When I gave birth to my first child I was very confidant in my abilities to care for my baby. Actually it was easy. I loved Ms Action. I nursed her, I bathed her, I played with her, and I rocked her to sleep.

But always in the back of my mind, I knew that she was the first of many children to come. I got only gender-neutral clothing so that I could use it for the babies to come. I trained her to sleep on her own because she had to get used to getting along without me. I decided against doing photo albums, because I would never have the time to do that type of thing for all the other children that were going to come. I remember letting her cry if she fell down and hurt herself, reasoning that if she was hurt badly enough she would come and get me, and I couldn’t train her to be a needy whiny child, I was going to have too many children to tolerate that sort of behavior.
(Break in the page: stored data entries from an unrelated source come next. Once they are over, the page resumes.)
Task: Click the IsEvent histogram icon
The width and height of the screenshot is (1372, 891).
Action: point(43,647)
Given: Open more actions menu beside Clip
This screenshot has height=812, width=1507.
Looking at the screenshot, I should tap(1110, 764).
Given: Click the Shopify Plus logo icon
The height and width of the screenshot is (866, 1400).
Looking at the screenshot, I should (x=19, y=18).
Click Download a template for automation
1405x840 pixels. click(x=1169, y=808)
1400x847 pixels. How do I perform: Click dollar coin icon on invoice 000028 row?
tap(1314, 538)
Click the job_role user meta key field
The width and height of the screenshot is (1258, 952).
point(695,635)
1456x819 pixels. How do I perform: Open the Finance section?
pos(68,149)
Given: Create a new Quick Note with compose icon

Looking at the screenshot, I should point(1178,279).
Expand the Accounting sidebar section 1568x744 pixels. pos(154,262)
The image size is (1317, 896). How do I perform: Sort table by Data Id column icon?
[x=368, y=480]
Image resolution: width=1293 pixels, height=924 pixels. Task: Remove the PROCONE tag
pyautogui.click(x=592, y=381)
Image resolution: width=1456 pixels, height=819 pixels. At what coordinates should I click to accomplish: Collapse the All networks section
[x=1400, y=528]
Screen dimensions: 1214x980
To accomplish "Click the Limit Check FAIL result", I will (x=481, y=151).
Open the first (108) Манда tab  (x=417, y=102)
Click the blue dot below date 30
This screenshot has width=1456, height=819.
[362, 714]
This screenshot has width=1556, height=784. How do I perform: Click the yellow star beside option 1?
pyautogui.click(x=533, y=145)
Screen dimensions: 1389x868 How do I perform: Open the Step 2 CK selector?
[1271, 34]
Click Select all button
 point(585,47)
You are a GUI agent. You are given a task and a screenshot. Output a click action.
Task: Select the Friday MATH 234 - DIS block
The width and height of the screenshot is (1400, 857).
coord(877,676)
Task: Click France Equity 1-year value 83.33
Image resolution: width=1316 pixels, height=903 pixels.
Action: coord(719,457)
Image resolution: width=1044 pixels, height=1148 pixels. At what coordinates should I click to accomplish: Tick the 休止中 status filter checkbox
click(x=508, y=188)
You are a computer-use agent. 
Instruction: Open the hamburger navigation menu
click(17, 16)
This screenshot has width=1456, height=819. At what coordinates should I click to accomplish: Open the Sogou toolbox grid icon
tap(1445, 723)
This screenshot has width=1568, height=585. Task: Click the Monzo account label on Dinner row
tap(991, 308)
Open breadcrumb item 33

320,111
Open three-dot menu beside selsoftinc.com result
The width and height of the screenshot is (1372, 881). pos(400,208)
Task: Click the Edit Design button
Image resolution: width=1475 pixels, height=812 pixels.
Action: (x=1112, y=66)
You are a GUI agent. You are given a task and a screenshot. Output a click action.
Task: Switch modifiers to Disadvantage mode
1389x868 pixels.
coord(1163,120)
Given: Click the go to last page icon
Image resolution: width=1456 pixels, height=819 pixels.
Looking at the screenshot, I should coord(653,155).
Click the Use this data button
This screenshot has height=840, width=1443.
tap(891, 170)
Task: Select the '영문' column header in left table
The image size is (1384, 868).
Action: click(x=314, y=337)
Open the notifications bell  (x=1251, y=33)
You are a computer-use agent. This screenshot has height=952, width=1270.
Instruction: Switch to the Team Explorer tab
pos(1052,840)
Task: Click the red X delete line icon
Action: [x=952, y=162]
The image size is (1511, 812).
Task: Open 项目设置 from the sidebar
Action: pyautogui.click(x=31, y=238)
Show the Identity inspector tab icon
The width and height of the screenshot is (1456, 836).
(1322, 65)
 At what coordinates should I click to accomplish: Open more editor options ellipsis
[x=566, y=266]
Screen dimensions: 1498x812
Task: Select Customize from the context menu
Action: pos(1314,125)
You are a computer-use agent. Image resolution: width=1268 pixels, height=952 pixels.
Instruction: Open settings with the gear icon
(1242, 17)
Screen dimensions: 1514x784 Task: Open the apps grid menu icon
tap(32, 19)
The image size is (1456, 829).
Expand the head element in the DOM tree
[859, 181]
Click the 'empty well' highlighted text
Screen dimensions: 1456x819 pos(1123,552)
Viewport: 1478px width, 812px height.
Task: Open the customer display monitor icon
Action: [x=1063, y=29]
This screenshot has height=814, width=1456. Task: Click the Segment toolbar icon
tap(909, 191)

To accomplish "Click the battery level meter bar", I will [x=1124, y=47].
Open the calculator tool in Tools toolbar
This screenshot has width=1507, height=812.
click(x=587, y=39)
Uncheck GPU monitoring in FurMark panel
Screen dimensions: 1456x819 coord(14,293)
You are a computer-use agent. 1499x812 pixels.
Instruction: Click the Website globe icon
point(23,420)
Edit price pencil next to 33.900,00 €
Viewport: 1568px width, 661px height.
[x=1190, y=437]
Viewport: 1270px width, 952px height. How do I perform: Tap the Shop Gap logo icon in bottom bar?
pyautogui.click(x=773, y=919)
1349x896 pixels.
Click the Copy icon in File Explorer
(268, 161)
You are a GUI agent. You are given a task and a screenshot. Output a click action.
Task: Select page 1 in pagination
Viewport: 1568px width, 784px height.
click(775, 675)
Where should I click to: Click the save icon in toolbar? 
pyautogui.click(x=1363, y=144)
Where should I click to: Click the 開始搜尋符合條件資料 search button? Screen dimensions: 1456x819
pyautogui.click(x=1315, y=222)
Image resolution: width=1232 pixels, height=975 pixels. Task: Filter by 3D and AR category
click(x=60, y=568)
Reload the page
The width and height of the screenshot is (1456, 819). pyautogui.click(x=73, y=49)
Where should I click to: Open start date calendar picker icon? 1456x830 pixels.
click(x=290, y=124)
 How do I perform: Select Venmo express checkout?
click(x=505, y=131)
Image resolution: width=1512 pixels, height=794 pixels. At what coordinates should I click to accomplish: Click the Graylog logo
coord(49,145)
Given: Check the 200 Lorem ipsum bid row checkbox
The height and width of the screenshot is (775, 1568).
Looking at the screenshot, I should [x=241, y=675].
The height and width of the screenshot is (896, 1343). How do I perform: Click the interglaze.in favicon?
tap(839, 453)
Taking care of one baby took so much less time than running a whole household did, but I didn’t know how to enjoy that. I had a hard time figuring out what to do with myself. I would dress and change and feed the baby, put her in her bouncer, and be bored. Old habits died hard, I would clean and do laundry, and feel guilty if I “fell behind”. If the baby got in the way of what I was doing, I had a hard time being patient and loving, she was preventing me from completing my task! I had no interests or hobbies, I was a stay-at-home mom, that was my calling and dream, all I needed was a few more kids and I would be busy.

The pattern continued as more children arrived. I would take care of their physical needs and then sit around and wonder what else to do. I was bored with cleaning the house, and with no one to get on my case for letting things slip, I often let it all go. I was tired, I felt emotionally distant from everyone.

My life changed when I decided to stop spanking my kids. Now that I was actively involved in gentle discipline, that meant learning about the different ages and development levels. Slowly, I stopped seeing my children as little selfish sinful beings that were pitted against me. And I discovered something startling.

My children had personalities of their own. They had things they loved to do, and things they enjoyed talking about. As I started to listen to them and talk with them, I began to do more with them. Now instead of reading them a book to distract them and then leaving them to their own devices, I found myself reading story after story. I started playing with them on the floor, building blanket forts and wrestling and tickling. When I needed to do chores, I found that more and more they wanted to do them with me, My kids wanted to be near me. My kids got more snugly, and started saying things like “I love you mommy” and “you’re my favorite mommy!”


As these last 18 months have flown by, I’ve started to learn how to take care of myself, how to engage with my kids, and how to dream again. It’s as if my children have set me free from the stereotype of womanhood that I was trapped in.

On the one hand, I feel as though I am discovering my children for the first time! So much to learn, so much to enjoy. I want to revel in each moment, learn to love them better in every stage of their lives. On the other hand, I feel restless. I have been living the life of a stay-at-home mom for 15 years and my oldest child is only 4 years old.

I have new hobbies, I have new ideas and interests. And I struggle with feeling guilty over that. Here I have an opportunity to continue to develop as a mom, and I have dreams of going to college? I always understood motherhood and college as incompatible. I feel ashamed at times for being tired of keeping house and wanting to develop other aspects of my person. I have beautiful babies to raise, isn’t that enough for me? I vacillate between telling myself that I can be content doing what I have always done, and wondering what else there is to me as a person. Yes, I find a large sense of purpose and fulfillment in being the mother of my children, but what else is a part of me? Who am I? What makes me who I am?